Retraites : 2031 comme horizon

L’épuisement des réserves du régime des fonctionnaires, projeté pour 2031, est le premier indicateur d’une fragilité systémique. Un rapport sur l’état des lieux des retraites, basé sur les données de l’ACAPS, révèle que d’autres régimes suivront, comme la CNSS en 2036, soulignant l’urgence d’une réforme structurelle pour garantir l’équilibre global.
L’année 2031 représente une échéance critique pour l’architecture du système des retraites marocain. Selon un rapport détaillant l’état des lieux du secteur, le Régime des pensions civiles (RPC), géré par la Caisse marocaine des retraites (CMR), verra ses réserves financières s’épuiser à cette date.
Cette projection, basée sur les données de l’Autorité de contrôle des assurances et de la prévoyance sociale (ACAPS), place le régime des fonctionnaires en première ligne face à des défis structurels qui concernent l’ensemble des caisses.
L’analyse met en évidence des pressions démographiques et financières croissantes, dont les effets se manifestent déjà à travers des déséquilibres techniques et globaux, appelant une action structurante pour assurer la viabilité du système à long terme.
Un compte à rebours financier pour le régime public
La situation financière du régime des pensions civiles illustre l’urgence de la situation. En 2024, il enregistre déjà un déficit technique de 7,3 milliards de dirhams (MMDH), ses prestations s’élevant à 39,2 MMDH contre seulement 31,9 milliards de cotisations. Le premier déficit technique de ce régime est apparu en 2014, suivi du premier déficit global dès 2015.
Si la CMR est la plus exposée à court terme, d’autres régimes approchent de leurs seuils critiques.
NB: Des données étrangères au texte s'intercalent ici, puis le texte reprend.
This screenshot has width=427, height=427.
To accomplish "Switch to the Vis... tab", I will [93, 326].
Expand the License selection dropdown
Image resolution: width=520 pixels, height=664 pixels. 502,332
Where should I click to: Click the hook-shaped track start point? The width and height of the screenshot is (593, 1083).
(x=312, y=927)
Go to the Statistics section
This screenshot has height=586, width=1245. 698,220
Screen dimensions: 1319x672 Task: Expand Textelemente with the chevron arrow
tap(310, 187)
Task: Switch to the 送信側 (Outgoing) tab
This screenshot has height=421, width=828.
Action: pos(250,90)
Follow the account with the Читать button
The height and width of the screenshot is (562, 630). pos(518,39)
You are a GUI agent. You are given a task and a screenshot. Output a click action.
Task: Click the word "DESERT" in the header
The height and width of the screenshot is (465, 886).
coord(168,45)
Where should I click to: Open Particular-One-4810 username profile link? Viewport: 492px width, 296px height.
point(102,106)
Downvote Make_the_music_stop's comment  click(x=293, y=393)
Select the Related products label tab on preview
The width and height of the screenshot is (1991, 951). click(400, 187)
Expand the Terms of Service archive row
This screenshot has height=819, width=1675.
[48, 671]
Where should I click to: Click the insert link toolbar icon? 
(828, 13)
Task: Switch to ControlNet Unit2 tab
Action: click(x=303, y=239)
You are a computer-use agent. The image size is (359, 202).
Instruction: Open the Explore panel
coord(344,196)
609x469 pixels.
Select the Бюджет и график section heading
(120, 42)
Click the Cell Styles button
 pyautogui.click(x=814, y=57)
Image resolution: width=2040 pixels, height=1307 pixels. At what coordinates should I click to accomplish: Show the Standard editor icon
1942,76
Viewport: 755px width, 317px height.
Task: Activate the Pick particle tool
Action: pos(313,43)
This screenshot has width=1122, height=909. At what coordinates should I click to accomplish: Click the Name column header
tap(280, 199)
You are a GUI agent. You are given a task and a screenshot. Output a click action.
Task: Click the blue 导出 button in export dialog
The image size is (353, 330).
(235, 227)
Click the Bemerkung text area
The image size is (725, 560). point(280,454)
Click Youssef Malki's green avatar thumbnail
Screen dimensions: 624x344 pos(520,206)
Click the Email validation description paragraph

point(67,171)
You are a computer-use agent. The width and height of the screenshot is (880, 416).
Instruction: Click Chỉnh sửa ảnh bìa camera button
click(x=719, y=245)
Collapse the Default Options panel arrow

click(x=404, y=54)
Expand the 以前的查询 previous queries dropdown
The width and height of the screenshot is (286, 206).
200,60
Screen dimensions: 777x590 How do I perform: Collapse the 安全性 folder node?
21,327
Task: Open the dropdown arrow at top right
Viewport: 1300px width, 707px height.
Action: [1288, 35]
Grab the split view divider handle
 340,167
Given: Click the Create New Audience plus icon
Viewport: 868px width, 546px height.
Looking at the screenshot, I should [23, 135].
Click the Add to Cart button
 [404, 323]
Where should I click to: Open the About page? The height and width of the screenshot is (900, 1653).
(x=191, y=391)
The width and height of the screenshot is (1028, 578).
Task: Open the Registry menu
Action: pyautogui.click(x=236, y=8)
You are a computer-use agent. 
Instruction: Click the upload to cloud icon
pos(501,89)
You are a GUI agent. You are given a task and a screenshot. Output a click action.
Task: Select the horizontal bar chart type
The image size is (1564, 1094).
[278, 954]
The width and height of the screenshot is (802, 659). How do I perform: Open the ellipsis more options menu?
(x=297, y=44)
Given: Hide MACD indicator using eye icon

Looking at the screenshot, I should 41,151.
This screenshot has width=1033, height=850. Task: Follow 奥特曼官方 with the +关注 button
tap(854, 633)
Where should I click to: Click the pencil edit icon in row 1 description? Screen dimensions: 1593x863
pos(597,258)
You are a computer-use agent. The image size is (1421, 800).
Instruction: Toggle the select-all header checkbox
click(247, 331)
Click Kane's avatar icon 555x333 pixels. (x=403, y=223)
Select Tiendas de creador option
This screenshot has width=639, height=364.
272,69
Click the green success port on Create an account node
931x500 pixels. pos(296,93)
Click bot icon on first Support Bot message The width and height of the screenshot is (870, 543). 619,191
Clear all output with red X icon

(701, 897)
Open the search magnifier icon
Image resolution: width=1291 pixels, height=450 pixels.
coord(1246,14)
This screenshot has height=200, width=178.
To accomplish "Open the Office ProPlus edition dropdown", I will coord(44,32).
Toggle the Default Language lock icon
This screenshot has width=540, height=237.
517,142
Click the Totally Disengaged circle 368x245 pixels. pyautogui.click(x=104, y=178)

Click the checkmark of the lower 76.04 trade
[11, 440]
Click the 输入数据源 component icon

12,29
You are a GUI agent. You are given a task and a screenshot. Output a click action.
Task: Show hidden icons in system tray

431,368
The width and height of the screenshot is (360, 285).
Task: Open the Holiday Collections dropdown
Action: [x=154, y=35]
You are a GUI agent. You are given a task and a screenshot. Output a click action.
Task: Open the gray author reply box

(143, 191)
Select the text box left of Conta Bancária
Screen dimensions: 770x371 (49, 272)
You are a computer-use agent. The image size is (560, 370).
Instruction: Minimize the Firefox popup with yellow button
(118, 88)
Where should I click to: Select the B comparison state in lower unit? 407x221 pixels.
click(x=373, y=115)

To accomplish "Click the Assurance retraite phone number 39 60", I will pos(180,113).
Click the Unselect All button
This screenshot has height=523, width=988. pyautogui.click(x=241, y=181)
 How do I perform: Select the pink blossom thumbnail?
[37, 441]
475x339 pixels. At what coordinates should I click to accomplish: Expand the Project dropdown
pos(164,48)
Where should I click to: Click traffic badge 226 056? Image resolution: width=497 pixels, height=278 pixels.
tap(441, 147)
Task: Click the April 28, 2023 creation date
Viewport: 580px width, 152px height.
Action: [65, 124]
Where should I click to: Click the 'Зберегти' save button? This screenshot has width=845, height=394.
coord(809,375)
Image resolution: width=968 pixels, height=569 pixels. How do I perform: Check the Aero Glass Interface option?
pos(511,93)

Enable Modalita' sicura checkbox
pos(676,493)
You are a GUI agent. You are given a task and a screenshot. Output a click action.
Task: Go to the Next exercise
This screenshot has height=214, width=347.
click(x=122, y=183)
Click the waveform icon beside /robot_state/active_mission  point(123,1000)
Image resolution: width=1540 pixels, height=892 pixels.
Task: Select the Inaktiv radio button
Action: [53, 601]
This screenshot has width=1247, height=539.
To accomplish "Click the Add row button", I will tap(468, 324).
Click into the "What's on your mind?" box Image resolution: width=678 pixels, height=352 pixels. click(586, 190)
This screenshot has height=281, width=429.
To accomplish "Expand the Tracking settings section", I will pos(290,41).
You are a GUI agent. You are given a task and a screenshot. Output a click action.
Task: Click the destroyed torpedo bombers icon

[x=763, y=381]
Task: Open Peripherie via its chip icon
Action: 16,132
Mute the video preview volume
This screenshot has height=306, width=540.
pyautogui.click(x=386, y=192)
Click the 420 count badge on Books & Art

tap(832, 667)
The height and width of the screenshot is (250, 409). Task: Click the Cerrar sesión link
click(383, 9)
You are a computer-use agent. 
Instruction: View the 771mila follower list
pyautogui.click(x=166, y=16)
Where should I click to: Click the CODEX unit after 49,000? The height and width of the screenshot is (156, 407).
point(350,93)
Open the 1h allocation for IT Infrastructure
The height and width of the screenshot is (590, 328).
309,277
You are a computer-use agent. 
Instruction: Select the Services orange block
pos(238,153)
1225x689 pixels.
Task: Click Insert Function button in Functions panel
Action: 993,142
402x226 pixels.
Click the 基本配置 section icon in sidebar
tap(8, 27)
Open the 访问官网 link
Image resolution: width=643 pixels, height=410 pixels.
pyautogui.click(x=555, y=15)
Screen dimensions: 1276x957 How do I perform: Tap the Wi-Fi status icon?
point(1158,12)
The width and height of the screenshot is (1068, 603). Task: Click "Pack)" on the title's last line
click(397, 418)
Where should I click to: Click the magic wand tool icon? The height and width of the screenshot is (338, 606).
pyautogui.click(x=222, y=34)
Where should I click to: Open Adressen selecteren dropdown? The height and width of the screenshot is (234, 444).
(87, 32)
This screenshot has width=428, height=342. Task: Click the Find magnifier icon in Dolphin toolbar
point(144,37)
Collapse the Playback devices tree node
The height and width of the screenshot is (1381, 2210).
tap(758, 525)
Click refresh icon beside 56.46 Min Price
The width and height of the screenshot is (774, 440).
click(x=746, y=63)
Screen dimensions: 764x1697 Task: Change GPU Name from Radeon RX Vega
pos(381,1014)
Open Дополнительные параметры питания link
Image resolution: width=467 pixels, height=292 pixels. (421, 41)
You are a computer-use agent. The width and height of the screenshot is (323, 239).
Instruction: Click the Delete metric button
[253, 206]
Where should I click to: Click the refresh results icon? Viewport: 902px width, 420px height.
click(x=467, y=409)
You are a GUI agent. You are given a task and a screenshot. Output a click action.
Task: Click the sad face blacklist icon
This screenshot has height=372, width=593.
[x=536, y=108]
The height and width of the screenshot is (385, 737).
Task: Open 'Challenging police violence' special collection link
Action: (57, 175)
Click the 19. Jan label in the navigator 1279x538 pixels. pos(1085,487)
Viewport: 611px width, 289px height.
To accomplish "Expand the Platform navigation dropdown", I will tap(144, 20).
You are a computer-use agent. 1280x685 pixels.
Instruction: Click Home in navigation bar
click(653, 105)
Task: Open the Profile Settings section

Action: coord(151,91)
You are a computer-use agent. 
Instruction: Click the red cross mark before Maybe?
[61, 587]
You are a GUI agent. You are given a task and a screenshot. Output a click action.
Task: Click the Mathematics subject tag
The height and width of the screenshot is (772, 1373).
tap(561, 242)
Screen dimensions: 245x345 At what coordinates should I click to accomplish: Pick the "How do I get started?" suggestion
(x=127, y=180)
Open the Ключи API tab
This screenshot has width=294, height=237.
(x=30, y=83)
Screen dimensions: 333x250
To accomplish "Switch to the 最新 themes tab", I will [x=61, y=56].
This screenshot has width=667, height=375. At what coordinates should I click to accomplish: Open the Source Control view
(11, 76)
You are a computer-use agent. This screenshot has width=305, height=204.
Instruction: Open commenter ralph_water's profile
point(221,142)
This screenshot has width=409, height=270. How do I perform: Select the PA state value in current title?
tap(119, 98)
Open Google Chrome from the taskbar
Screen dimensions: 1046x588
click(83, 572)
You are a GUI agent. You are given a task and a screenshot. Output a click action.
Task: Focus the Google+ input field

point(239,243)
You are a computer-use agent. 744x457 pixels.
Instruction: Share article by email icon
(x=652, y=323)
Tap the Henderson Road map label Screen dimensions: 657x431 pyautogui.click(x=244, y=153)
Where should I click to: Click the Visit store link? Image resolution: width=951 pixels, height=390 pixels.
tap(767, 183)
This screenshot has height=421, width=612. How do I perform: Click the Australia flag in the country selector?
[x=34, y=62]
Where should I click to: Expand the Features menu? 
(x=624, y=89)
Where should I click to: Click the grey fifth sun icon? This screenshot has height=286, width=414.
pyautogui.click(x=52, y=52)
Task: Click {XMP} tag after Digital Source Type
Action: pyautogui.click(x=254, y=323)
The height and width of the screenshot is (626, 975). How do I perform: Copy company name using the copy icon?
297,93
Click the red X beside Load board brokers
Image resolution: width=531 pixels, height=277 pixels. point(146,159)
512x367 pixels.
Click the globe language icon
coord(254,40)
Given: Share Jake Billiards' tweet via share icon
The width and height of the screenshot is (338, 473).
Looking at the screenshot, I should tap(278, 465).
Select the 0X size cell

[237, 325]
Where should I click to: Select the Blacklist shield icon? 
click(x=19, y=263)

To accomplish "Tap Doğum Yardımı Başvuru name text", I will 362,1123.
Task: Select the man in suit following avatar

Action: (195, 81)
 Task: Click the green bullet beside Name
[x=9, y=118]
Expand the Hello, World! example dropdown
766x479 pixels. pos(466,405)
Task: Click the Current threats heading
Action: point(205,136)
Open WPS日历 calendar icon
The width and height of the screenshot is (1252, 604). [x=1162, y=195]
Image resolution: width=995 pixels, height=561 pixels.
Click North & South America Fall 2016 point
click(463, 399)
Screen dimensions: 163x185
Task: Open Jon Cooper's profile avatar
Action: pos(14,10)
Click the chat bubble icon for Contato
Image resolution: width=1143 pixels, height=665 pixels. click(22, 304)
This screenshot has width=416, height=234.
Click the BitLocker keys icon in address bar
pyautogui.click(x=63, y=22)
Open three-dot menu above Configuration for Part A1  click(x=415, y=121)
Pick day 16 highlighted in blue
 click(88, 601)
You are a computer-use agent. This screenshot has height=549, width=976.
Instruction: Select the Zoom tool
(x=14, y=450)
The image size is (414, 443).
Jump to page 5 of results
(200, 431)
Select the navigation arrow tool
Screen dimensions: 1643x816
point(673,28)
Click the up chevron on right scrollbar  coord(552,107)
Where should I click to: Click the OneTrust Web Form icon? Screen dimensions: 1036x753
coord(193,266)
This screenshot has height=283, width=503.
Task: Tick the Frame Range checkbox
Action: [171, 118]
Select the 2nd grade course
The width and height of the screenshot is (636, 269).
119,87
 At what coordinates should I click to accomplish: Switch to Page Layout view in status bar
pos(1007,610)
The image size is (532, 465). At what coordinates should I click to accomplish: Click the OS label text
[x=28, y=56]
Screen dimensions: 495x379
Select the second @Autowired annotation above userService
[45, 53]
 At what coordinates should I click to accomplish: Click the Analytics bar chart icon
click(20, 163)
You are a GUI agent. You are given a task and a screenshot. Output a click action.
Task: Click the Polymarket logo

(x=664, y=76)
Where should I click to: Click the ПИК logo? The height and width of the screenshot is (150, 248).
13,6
La Caisse nationale de sécurité sociale (CNSS) devrait connaître l’épuisement de ses réserves à l’horizon 2036, tandis que le Régime collectif d’allocation de retraite (RCAR) est projeté pour 2052. Ces échéances successives soulignent la nature systémique de la problématique et la nécessité d’une vision d’ensemble.
49% des actifs couverts et des pensions inégales
La cause principale de cette tension financière réside dans une dégradation continue du rapport démographique. Le nombre d’actifs cotisants n’augmente pas au même rythme que le nombre de retraités, un phénomène accentué par l’allongement de l’espérance de vie, passée de 66 ans en 1990 à 77 ans en 2024.
Pour le régime des pensions civiles, le ratio cotisants/retraités est ainsi passé de 6,48 actifs pour un retraité en 2004 à seulement 2,1 en 2024. Le RCAR connaît une évolution encore plus marquée, avec un ratio tombé à 1,3. Cette dynamique pèse lourdement sur les modèles de répartition qui constituent le socle de la plupart des régimes marocains et fragilise leur capacité à honorer leurs engagements futurs sans ajustements paramétriques.
Au-delà de la menace sur l’équilibre financier, le rapport met en lumière des enjeux de couverture et d’équité. Actuellement, seulement 49% de la population active du pays bénéficie d’une couverture retraite, ce qui signifie qu’un actif sur deux reste en dehors du système. Cette situation prive une large part de la population d’une protection formelle pour la vieillesse.
Le document souligne également d’importantes disparités dans le niveau des prestations. En 2024, la pension moyenne mensuelle versée par le RPC/CMR atteint 8.557 dirhams, contre 2.177 dirhams pour la CNSS, qui couvre les salariés du secteur privé. Ces écarts reflètent la fragmentation d’un système où coexistent des règles et des niveaux de «générosité» différents.
Plus de 331 MMDH injectés dans l’économie nationale
La stabilité du système de retraite constitue un enjeu économique national. Les caisses de retraite agissent en tant qu’investisseurs institutionnels de premier plan, avec plus de 331 MMDH injectés dans l’économie nationale. Elles versent également quelque 85 MMDH de prestations annuelles, jouant un rôle de soutien à la consommation. Plusieurs instances, comme la Cour des comptes et Bank Al-Maghrib, ont alerté sur la fragilité du système.
Face à ce constat, une réflexion a été engagée par les autorités dans le cadre du Dialogue social, afin de trouver un équilibre entre la pérennité financière, la préservation du pouvoir d’achat des retraités et la compétitivité des entreprises.